EDIT: closely related to Imports in __init__.py and import as statement. That question deals with the behaviour of import ... as ... for up to Pyhon 3.6. The change in behaviour I'm describing below was introduced in Python 3.7, with the intention to fix the bug described in that other question. I'm more interested in where the change is documented (or where the two different behaviours, for Py2 up to Py3.6 vs Py3.7+, are respectively documented) rather than how exactly this behaviour arises (as I already mostly understand that as a result of experimenting in preparation for this question).


Consider the following directory structure:

.
└── package
    ├── __init__.py
    ├── a.py
    └── b.py

The __init__.py file is empty. The two modules package.a and package.b contain, respectively:

# package.a
import sys

print('package.b' in sys.modules)
import package.b as b

spam = 'ham'
print("{} says b is {}".format(__name__, b))
# package.b
import package.a

print("{} says package.a.spam is {}".format(__name__, repr(package.a.spam)))


With Python 3.x (specifically 3.8), When I run python -c "from __future__ import print_function; import package.b" from the root directory, I get

True
package.a says b is <module 'package.b' from 'C:\\[...]\\package\\b.py'>
package.b says package.a.spam is 'ham'

but with Python 2.x (specifically 2.7) I get

True
Traceback (most recent call last):
  File "<string>", line 1, in <module>
  File "package\b.py", line 1, in <module>
    import package.a
  File "package\a.py", line 4, in <module>
    import package.b as b
AttributeError: 'module' object has no attribute 'b'

The question is: what warrants this difference? Where is this change documented, e.g. the Python docs, a PEP or similar?



I get that package.b hasn't finished initialising when package.a is imported, so the module object for package.b hasn't yet been added as an attribute of the module object for package. But yet the module object itself exists (as it is added to sys.modules), so there shouldn't be any trouble binding the name b to that object, which is what Python 3 does I believe?
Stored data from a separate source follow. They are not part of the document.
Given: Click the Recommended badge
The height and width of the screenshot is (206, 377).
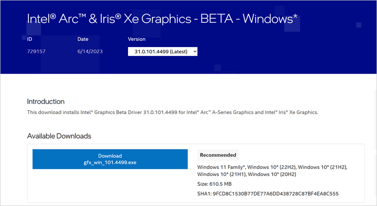Looking at the screenshot, I should point(218,155).
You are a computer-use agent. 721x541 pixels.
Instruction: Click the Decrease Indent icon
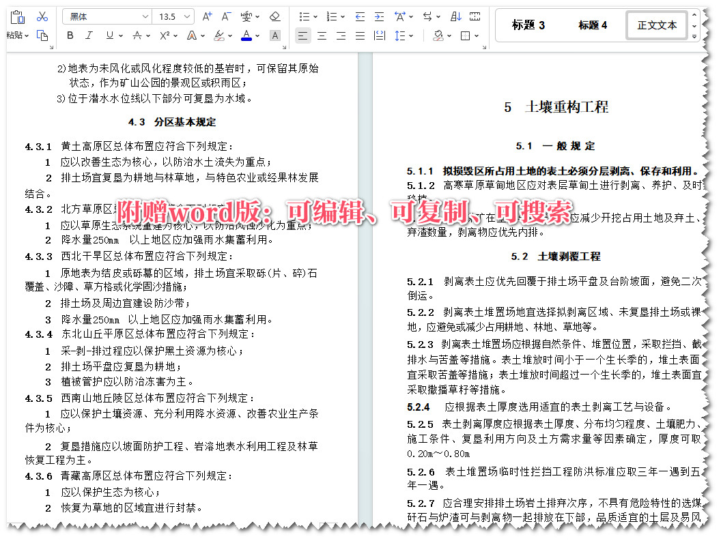coord(361,16)
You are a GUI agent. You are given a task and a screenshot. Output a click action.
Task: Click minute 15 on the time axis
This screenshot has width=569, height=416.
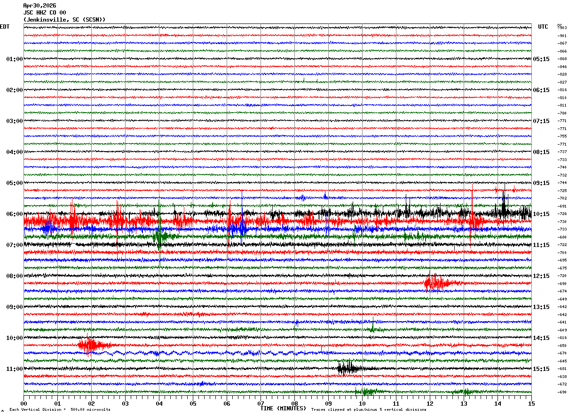point(531,403)
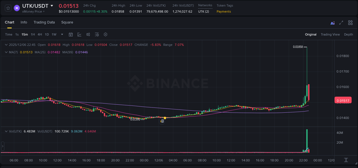Switch to the Trading View chart mode
This screenshot has width=358, height=168.
click(x=330, y=34)
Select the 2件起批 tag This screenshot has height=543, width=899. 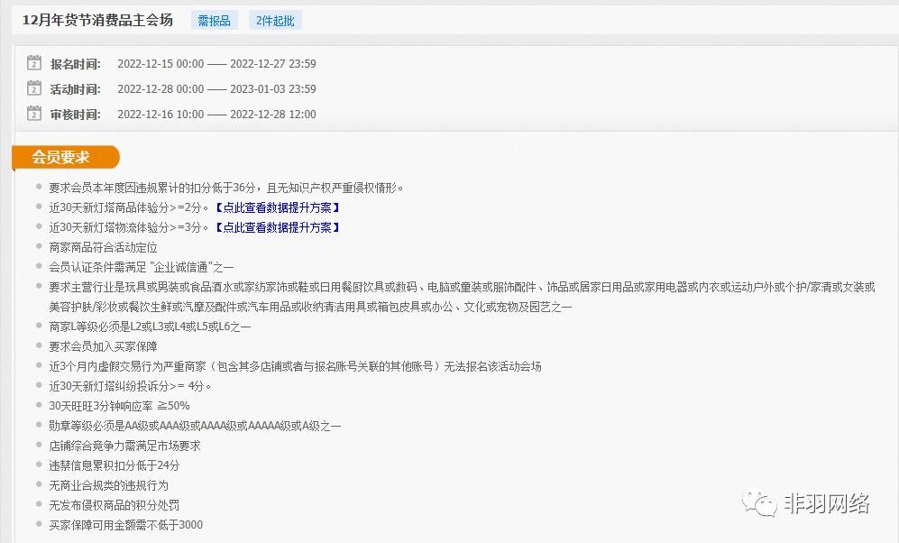[275, 21]
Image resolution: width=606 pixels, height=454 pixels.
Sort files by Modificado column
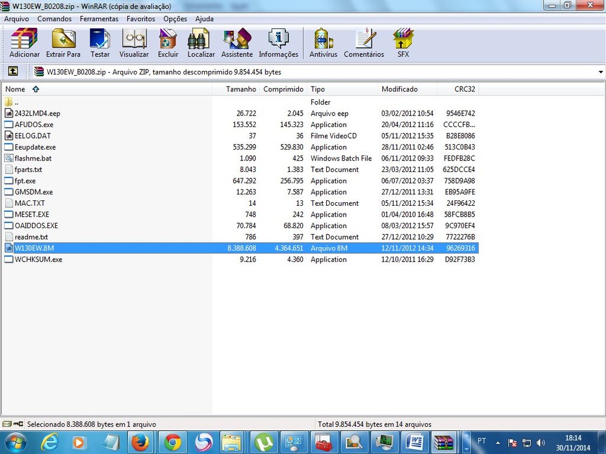coord(399,89)
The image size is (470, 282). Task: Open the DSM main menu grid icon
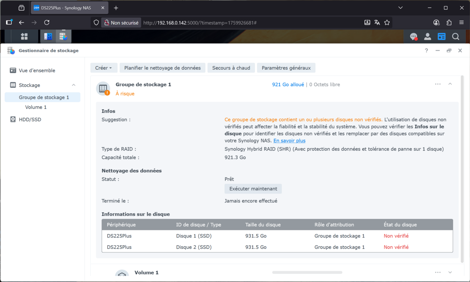[x=24, y=36]
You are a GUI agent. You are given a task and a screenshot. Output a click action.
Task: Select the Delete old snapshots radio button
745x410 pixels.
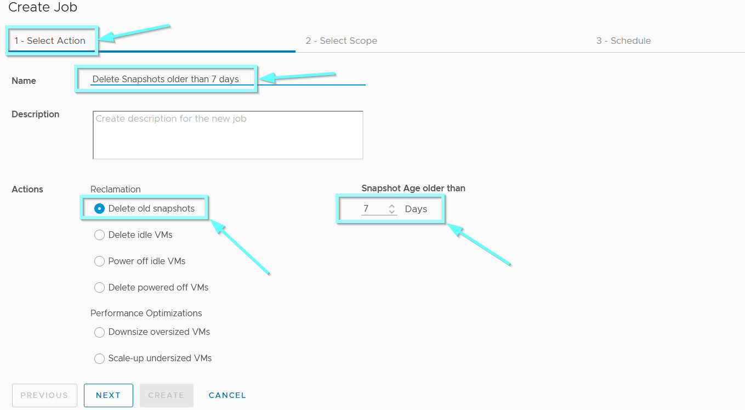pyautogui.click(x=99, y=208)
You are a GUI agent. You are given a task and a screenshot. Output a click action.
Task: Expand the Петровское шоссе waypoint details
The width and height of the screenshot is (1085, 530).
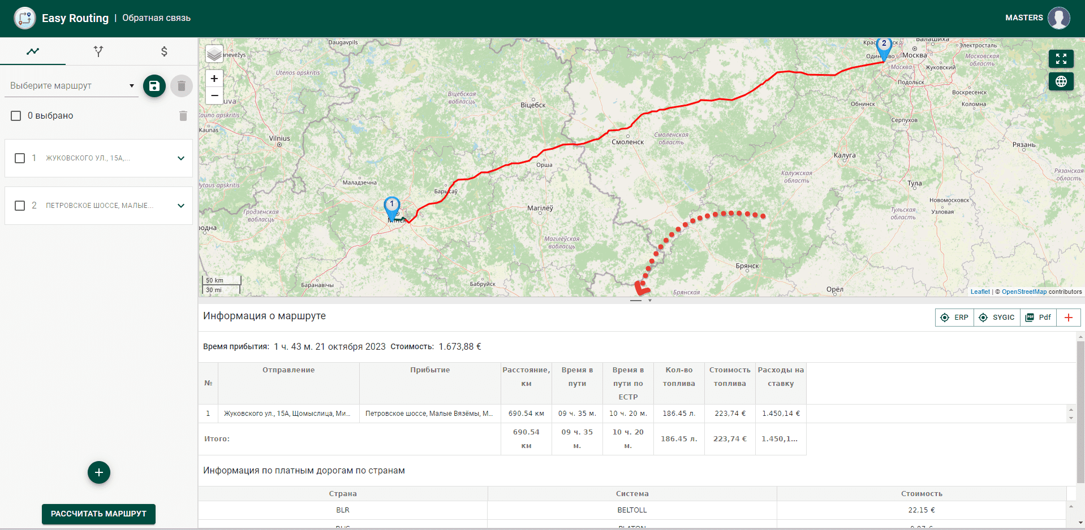[x=181, y=206]
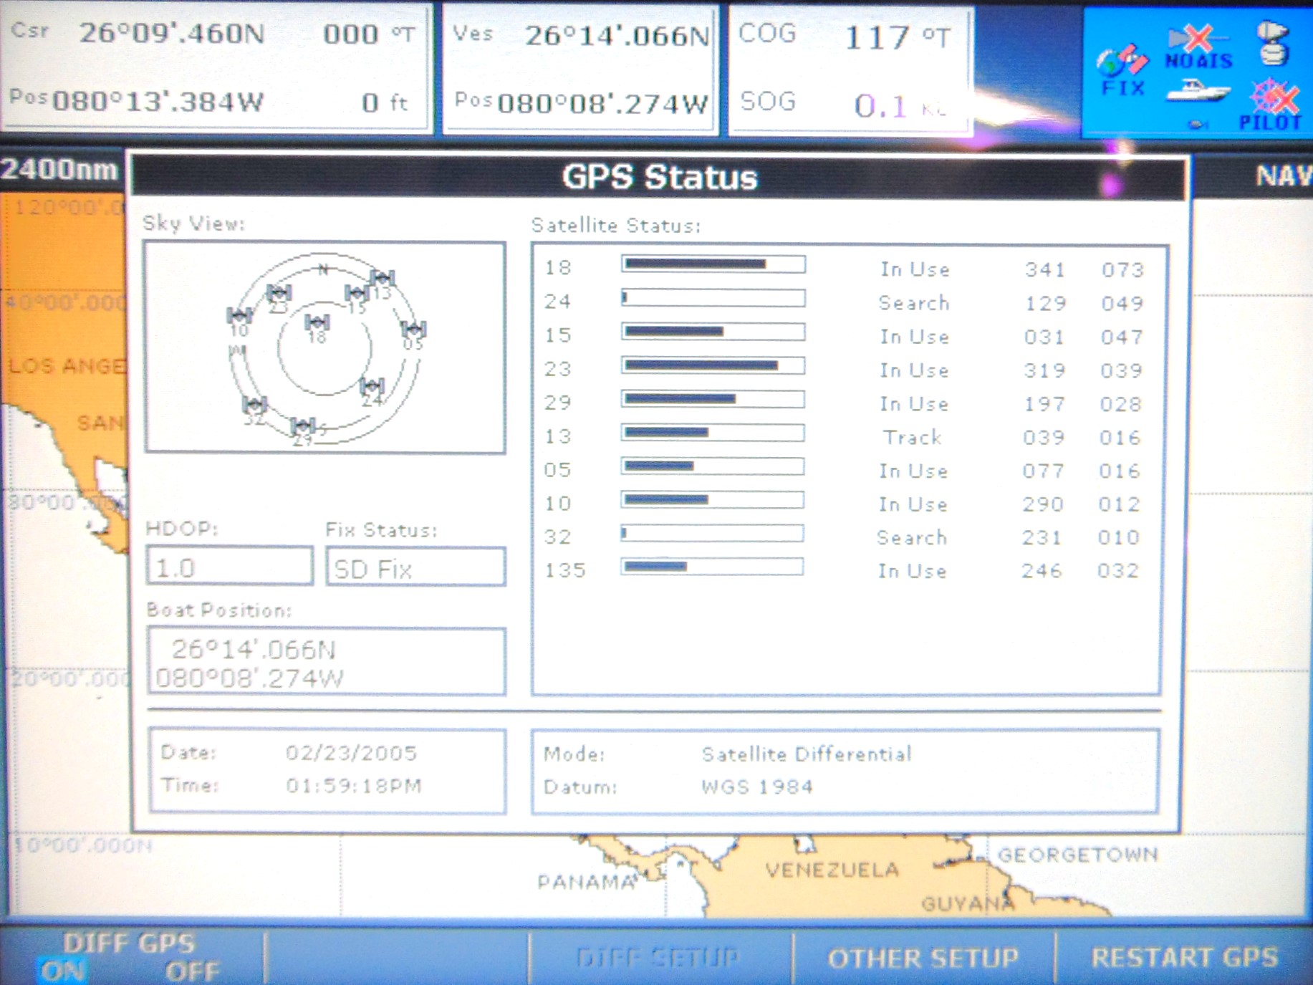Turn DIFF GPS ON
This screenshot has height=985, width=1313.
pyautogui.click(x=62, y=971)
Python 2 seems like it's not binding it directly to the module object, but rather trying to fetch it by getting an attribute named 'b' from the module object for package.

As far as I can see, there is no such specification in the documentation.

Import statement (Python 3.8):

If the requested module is retrieved successfully, it will be made available in the local namespace in one of three ways:

  • If the module name is followed by as, then the name following as is bound directly to the imported module.

[...]

Import statement (Python 2.7):

The first form of import statement binds the module name in the local namespace to the module object, and then goes on to import the next identifier, if any. If the module name is followed by as, the name following as is used as the local name for the module.



Notes:

  • Using from package import b in package/a.py yields the same, only with a different error (i.e. ImportError instead of AttributeError). I suspect the ImportError is just wrapping the underlying AttributeError.
  • Using import package.b in package/a.py doesn't give the AttributeError upon import in Py2. But, of course, referencing package.b later in the print call produces an AttributeError in both Py2 and Py3.

Solution

  • If you do

    import package.submodule
    

    and then try to access package.submodule, that access is an attribute lookup on the module object for package, and it will find whatever object is bound to the submodule attribute (or fail if that attribute is unset). For consistency,

    import package.submodule as whatever
    

    performs the same attribute lookup to find the object to bind to whatever.

    This was changed in Python 3.7 to fall back to a sys.modules['package.submodule'] lookup if the attribute lookup fails. This change was made for consistency with a previous change in Python 3.5 that made from package import submodule fall back to a sys.modules lookup, and that change was made to make relative imports more convenient.